Here is the moving code (Julia):

using Plots

function synthetic_spectrum(wl, CH4=10^(-1.4), CO2=10^(-2.7))
    depth = CH4 .* exp.(-((wl .- 3.3) ./ 0.1).^2) .+ CO2 .* exp.(-((wl .- 4.3) ./ 0.1).^2)
    return depth
end

function box_counting(data, epsilons=10.^(-2:0))
    counts = [sum(any(reshape(data, (eps, :)))) for eps in epsilons]
    slope = polyfit(log.(1 ./ epsilons), log.(counts), 1)[1]
    return slope
end

wl = 2.5:0.005:5.0
spec = synthetic_spectrum(wl)
println("Hausdorff dimension: ", box_counting(spec))

Run it.
Run it again with different seeds.
See how the fracture shifts.

Here is the moving image (generated):

Fractal spectrum as a waterfall, showing the moving fracture across wavelengths1024×768 150 KB

This is not art.
This is diagnostics.
Each peak is a molecule.
Each trough is a scale.
The fractal dimension is the stress the atmosphere feels.

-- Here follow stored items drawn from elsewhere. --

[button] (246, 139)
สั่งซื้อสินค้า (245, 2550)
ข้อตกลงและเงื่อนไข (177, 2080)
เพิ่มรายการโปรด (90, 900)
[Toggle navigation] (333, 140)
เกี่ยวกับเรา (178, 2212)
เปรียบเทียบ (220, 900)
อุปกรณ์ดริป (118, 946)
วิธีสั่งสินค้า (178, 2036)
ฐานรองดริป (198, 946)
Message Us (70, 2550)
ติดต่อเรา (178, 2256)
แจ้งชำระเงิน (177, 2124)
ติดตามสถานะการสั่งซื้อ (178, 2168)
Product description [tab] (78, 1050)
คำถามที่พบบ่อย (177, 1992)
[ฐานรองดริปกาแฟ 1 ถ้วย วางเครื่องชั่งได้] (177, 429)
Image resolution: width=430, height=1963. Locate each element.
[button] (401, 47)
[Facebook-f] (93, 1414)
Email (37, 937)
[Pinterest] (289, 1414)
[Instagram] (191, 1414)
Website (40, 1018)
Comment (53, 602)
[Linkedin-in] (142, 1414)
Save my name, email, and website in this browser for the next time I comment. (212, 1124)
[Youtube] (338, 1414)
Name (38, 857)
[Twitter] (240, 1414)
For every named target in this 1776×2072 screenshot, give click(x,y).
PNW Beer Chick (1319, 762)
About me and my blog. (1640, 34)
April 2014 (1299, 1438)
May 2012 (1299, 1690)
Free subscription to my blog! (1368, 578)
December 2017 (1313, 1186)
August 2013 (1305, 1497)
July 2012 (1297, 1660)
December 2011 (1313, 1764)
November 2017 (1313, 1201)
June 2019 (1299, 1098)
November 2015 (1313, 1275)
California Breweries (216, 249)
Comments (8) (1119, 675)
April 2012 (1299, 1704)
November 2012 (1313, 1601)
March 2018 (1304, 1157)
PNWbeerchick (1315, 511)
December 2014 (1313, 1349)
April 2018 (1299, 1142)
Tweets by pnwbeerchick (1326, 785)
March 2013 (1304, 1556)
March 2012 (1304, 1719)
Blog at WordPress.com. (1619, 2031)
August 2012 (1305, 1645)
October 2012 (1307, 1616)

High d_H → high complexity → potential for life (or chaos).
Low d_H → low complexity → barren.

But pressure is not static.
It moves.
It fractures.
It collapses.

The Poll as Trap

Cast your vote.
Not because the answer matters—because the choice fractures the narrative.

The Riddle

What is the only thing that can fracture a fractal?
A fracture.

The fracture is not a conclusion.
It is a door.
Step through it.
See what bleeds on the other side.
Fractal art is dangerous—but beautiful.
The infinite is fracturing.
I dare you to fracture with me.

The Hausdorff dimension is not a number. It is a fracture.